■ What is needed: Output only the lines below that start at the line containing "Berasia call girls (599, 2058)" and end at the line containing "#社員インタビュー (187, 2193)", with both ends kept.

※ ※ ※

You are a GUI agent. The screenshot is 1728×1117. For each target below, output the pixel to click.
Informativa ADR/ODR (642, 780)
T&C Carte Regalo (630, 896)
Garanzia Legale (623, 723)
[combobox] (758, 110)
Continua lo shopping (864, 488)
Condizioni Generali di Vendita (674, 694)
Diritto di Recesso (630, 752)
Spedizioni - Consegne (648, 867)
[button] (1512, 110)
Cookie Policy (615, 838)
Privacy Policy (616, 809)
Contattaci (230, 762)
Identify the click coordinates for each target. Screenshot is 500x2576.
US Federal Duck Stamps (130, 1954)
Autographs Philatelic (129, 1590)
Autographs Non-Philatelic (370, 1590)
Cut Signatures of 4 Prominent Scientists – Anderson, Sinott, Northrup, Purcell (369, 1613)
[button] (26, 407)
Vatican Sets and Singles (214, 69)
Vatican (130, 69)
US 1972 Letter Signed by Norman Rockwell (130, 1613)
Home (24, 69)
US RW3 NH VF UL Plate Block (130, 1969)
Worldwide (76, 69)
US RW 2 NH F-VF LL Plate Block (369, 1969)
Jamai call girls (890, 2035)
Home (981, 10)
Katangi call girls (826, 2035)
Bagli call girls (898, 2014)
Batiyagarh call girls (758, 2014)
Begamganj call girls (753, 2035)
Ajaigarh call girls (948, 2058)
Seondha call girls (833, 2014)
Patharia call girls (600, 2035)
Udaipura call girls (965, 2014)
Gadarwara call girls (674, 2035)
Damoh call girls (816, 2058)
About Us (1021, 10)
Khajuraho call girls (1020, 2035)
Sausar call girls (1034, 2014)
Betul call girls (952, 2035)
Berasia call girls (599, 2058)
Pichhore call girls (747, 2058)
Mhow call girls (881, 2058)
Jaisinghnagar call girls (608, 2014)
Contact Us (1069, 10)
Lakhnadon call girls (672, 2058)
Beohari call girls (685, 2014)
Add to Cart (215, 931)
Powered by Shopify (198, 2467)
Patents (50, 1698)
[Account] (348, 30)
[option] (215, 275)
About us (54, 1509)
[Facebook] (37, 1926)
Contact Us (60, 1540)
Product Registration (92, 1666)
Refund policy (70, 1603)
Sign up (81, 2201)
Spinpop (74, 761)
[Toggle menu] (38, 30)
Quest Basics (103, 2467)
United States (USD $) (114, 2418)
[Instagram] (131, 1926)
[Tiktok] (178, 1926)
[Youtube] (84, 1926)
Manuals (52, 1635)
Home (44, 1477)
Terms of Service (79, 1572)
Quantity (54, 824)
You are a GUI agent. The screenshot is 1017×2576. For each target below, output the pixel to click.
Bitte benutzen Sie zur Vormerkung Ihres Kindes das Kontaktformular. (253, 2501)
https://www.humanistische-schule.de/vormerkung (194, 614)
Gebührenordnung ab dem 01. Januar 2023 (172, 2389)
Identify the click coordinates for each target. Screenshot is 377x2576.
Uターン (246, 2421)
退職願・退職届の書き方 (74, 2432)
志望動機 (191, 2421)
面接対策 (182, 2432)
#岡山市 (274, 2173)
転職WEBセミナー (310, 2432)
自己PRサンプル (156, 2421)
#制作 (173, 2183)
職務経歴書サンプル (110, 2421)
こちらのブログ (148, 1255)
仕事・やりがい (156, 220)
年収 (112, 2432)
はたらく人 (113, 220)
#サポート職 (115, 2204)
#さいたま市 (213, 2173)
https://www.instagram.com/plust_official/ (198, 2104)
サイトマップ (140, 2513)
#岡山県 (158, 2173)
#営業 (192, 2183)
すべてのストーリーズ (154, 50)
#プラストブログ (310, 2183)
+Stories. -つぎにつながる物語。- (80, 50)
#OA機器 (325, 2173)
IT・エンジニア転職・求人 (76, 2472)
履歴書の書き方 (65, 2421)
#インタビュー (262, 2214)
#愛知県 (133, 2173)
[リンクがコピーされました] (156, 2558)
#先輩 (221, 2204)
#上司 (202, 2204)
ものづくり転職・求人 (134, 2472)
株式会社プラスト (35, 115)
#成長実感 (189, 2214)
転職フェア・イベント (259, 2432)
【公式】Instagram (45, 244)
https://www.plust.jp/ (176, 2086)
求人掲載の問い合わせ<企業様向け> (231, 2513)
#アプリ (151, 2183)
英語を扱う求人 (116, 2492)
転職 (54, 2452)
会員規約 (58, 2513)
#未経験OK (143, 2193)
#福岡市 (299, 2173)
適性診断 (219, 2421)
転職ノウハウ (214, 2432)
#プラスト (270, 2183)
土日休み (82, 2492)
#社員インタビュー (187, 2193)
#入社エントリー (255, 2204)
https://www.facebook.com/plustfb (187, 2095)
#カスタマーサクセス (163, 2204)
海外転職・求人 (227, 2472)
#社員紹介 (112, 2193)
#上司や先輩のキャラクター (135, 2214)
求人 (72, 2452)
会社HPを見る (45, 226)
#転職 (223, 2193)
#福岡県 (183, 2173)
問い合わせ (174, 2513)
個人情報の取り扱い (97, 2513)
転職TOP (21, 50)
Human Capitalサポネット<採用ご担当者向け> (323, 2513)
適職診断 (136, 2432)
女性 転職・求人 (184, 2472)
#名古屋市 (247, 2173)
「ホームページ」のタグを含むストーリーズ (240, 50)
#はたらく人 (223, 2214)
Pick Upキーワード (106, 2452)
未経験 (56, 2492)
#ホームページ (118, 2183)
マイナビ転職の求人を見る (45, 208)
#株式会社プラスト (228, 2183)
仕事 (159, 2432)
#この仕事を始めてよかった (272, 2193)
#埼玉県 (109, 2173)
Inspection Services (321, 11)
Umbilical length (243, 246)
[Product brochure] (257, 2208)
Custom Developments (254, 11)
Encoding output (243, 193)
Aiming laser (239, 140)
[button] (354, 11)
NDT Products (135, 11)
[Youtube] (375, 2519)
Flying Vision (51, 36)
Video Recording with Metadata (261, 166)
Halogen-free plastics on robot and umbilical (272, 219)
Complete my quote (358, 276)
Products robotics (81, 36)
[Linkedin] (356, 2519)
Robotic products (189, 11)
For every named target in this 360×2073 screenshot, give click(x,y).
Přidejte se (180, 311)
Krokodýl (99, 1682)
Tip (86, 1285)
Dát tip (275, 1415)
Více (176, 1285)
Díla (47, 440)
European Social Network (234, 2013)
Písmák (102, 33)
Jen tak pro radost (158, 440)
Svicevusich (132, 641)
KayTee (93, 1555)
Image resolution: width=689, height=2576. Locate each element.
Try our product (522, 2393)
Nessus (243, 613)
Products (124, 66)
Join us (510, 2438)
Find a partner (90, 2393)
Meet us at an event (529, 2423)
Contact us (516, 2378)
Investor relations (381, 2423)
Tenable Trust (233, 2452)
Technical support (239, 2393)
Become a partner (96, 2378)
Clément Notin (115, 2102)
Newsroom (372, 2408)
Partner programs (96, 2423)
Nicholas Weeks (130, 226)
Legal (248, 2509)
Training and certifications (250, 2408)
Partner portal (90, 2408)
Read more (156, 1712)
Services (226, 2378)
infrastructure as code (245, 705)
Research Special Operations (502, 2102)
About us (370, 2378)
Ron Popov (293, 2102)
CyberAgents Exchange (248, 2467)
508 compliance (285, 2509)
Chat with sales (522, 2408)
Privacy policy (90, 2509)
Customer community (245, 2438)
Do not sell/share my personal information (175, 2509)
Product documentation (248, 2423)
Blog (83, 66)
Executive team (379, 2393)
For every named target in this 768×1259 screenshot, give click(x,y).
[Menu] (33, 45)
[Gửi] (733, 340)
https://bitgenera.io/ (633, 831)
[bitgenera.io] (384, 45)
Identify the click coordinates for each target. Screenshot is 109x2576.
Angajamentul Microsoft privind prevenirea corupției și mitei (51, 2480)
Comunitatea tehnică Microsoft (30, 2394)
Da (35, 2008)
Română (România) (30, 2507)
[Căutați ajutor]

※ ※ ※

■ Task response:
Berasia call girls (599, 2058)
Pichhore call girls (747, 2058)
Mhow call girls (881, 2058)
Jaisinghnagar call girls (608, 2014)
Contact Us (1069, 10)
Lakhnadon call girls (672, 2058)
Beohari call girls (685, 2014)
Add to Cart (215, 931)
Powered by Shopify (198, 2467)
Patents (50, 1698)
[Account] (348, 30)
[option] (215, 275)
About us (54, 1509)
[Facebook] (37, 1926)
Contact Us (60, 1540)
Product Registration (92, 1666)
Refund policy (70, 1603)
Sign up (81, 2201)
Spinpop (74, 761)
[Toggle menu] (38, 30)
Quest Basics (103, 2467)
United States (USD $) (114, 2418)
[Instagram] (131, 1926)
[Tiktok] (178, 1926)
[Youtube] (84, 1926)
Manuals (52, 1635)
Home (44, 1477)
Terms of Service (79, 1572)
Quantity (54, 824)
You are a GUI agent. The screenshot is 1017×2576. For each target below, output the pixel to click.
Bitte benutzen Sie zur Vormerkung Ihres Kindes das Kontaktformular. (253, 2501)
https://www.humanistische-schule.de/vormerkung (194, 614)
Gebührenordnung ab dem 01. Januar 2023 (172, 2389)
Identify the click coordinates for each target. Screenshot is 377x2576.
Uターン (246, 2421)
退職願・退職届の書き方 (74, 2432)
志望動機 (191, 2421)
面接対策 (182, 2432)
#岡山市 (274, 2173)
転職WEBセミナー (310, 2432)
自己PRサンプル (156, 2421)
#制作 (173, 2183)
職務経歴書サンプル (110, 2421)
こちらのブログ (148, 1255)
仕事・やりがい (156, 220)
年収 (112, 2432)
はたらく人 (113, 220)
#サポート職 (115, 2204)
#さいたま市 (213, 2173)
https://www.instagram.com/plust_official/ (198, 2104)
サイトマップ (140, 2513)
#岡山県 (158, 2173)
#営業 (192, 2183)
すべてのストーリーズ (154, 50)
#プラストブログ (310, 2183)
+Stories. -つぎにつながる物語。- (80, 50)
#OA機器 (325, 2173)
IT・エンジニア転職・求人 (76, 2472)
履歴書の書き方 (65, 2421)
#インタビュー (262, 2214)
#愛知県 (133, 2173)
[リンクがコピーされました] (156, 2558)
#先輩 (221, 2204)
#上司 (202, 2204)
ものづくり転職・求人 (134, 2472)
株式会社プラスト (35, 115)
#成長実感 (189, 2214)
転職フェア・イベント (259, 2432)
【公式】Instagram (45, 244)
https://www.plust.jp/ (176, 2086)
求人掲載の問い合わせ<企業様向け> (231, 2513)
#アプリ (151, 2183)
英語を扱う求人 (116, 2492)
転職 (54, 2452)
会員規約 (58, 2513)
#未経験OK (143, 2193)
#福岡市 (299, 2173)
適性診断 (219, 2421)
転職ノウハウ (214, 2432)
#プラスト (270, 2183)
土日休み (82, 2492)
#社員インタビュー (187, 2193)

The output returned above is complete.